The first question you will face when assembling a home audio or theatre system is whether to go the route of separates or a receiver. Years ago, this question was easily answered based on budget. But thanks to Rotel's "balanced design" philosophy, breaking up is no longer hard to do. Of course, if you do not have the space for several pieces of equipment, then a receiver may be your only option. You will also need to take the power requirements of your speakers into consideration. 

Theoretically, separates provide better sound. Consider that a receiver has three components all in one box: a tuner (radio), a power amplifier (several if it is a home theatre receiver), and a preamplifier (for volume, tone controls, etc). That's a lot of noise-generating circuitry going on in one box. By having separate components, each one is designed to handle one task, with their own dedicated power supplies, and without interference from the other. 

This also makes it easier to upgrade or repair a component. Ordinarily, receivers cannot be upgraded, and if the tuner section breaks, you must bring the entire unit in for repair, creating system down time. Yet if you have a separate tuner which breaks, it can be sent for service but you can still enjoy the remainder of your system while you await its return. And if you find a better tuner that strikes your fancy, changing to the new model is easy, as opposed to living with whatever is built-in to your receiver. Your power will also be limited to your receiver's rated amplification, unless you add an outboard amplifier. 
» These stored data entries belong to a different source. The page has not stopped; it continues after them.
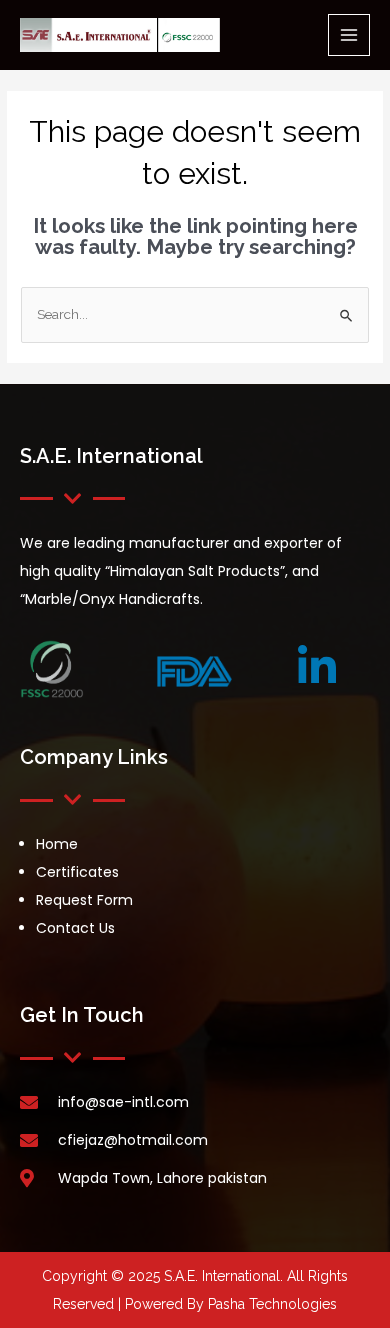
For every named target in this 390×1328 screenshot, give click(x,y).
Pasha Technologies (272, 1304)
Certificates (77, 872)
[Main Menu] (349, 35)
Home (57, 844)
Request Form (84, 900)
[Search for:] (195, 314)
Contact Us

Having said all of that, receivers have come a long way. It could be argued that if you invest in a very high quality receiver, such as Rotel's RSX-1560, you could approach (but not match) the level of separates. A receiver will also require less interconnects and may prove easier to use and faster to set up. 

In general, if you have the money and the space, seriously consider separates. Otherwise, buy the best receiver within your budget. There is a half way solution to the above dilemma: an integrated amplifier. An integrated amplifier, such as Rotel's RA-1520 or the improved RA-1570, combines the amplifier and preamplifier in one chassis (the user may add on a separate tuner if desired).